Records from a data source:
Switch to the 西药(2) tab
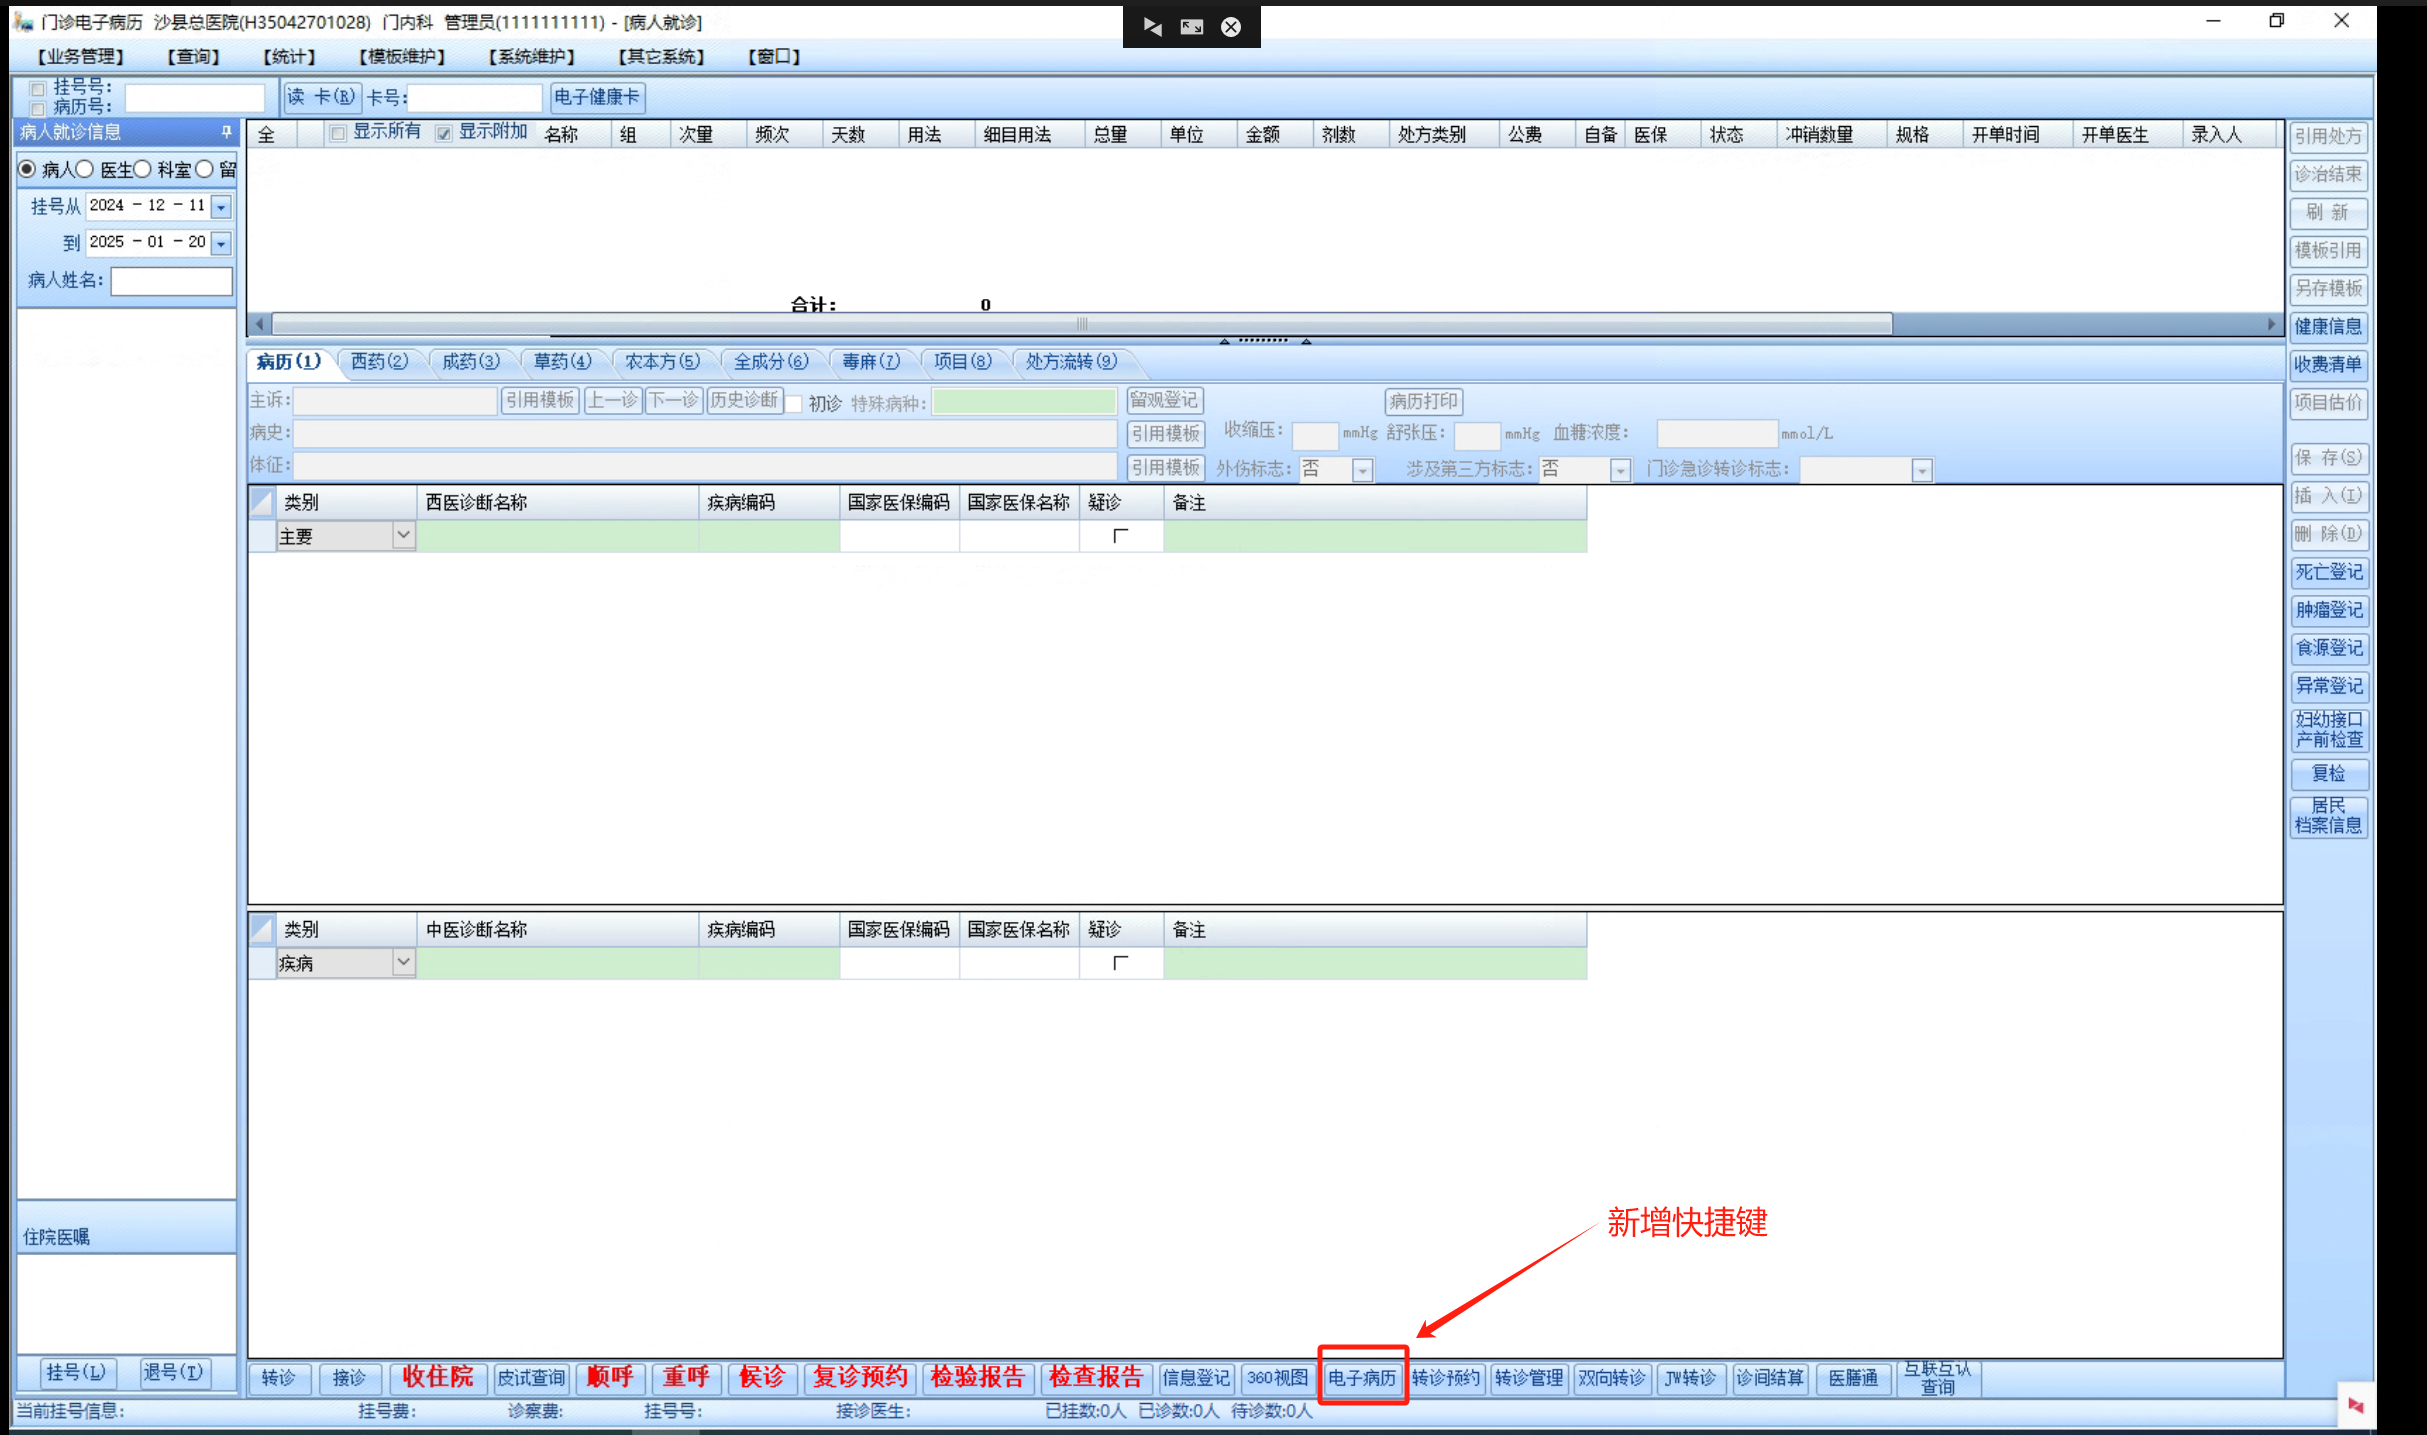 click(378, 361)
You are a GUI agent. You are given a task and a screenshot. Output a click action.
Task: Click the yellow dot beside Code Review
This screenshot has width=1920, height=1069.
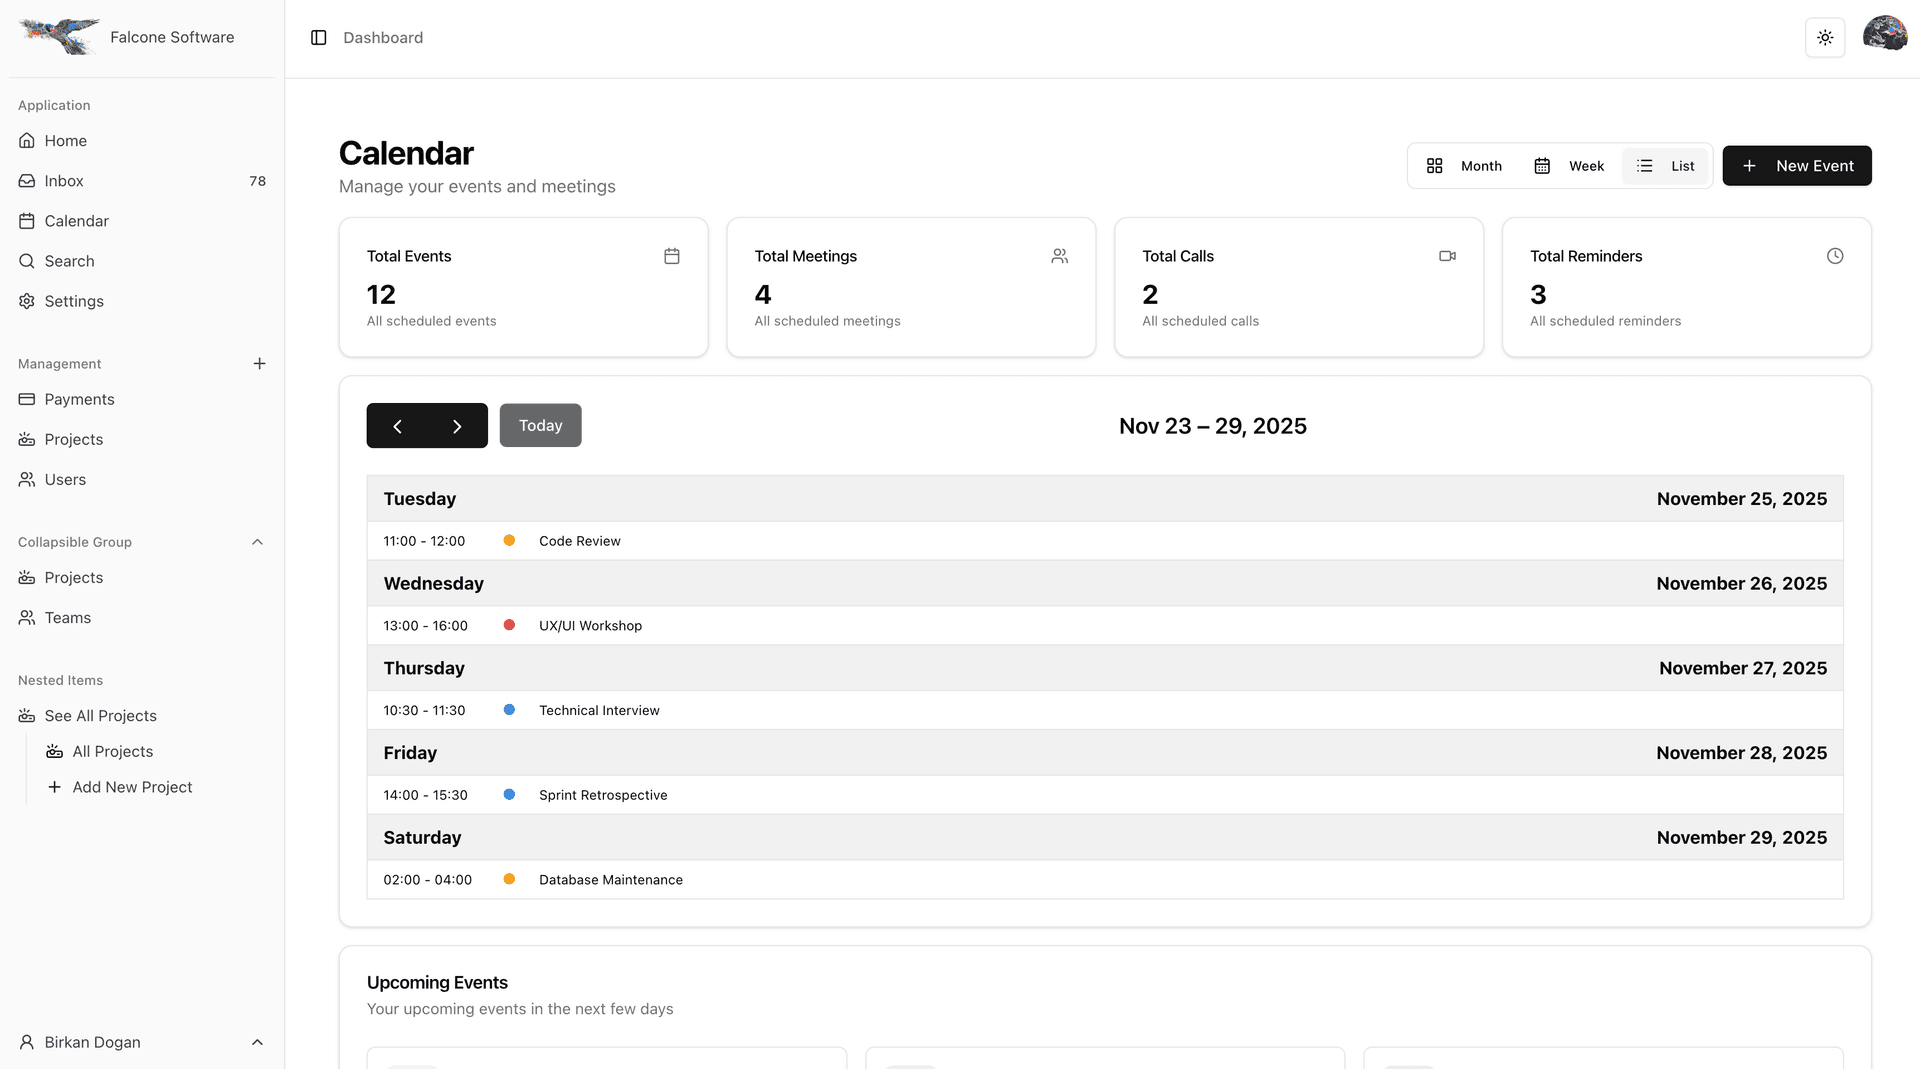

Task to complete. Rewrite the lines above with every "screenshot" changed to "image" and nothing else altered. Leave the pictures out.

Exercise response.
Switch to the 西药(2) tab
 click(378, 361)
You are a GUI agent. You are given a task and a image. Output a click action.
Task: Click the yellow dot beside Code Review
This image has width=1920, height=1069.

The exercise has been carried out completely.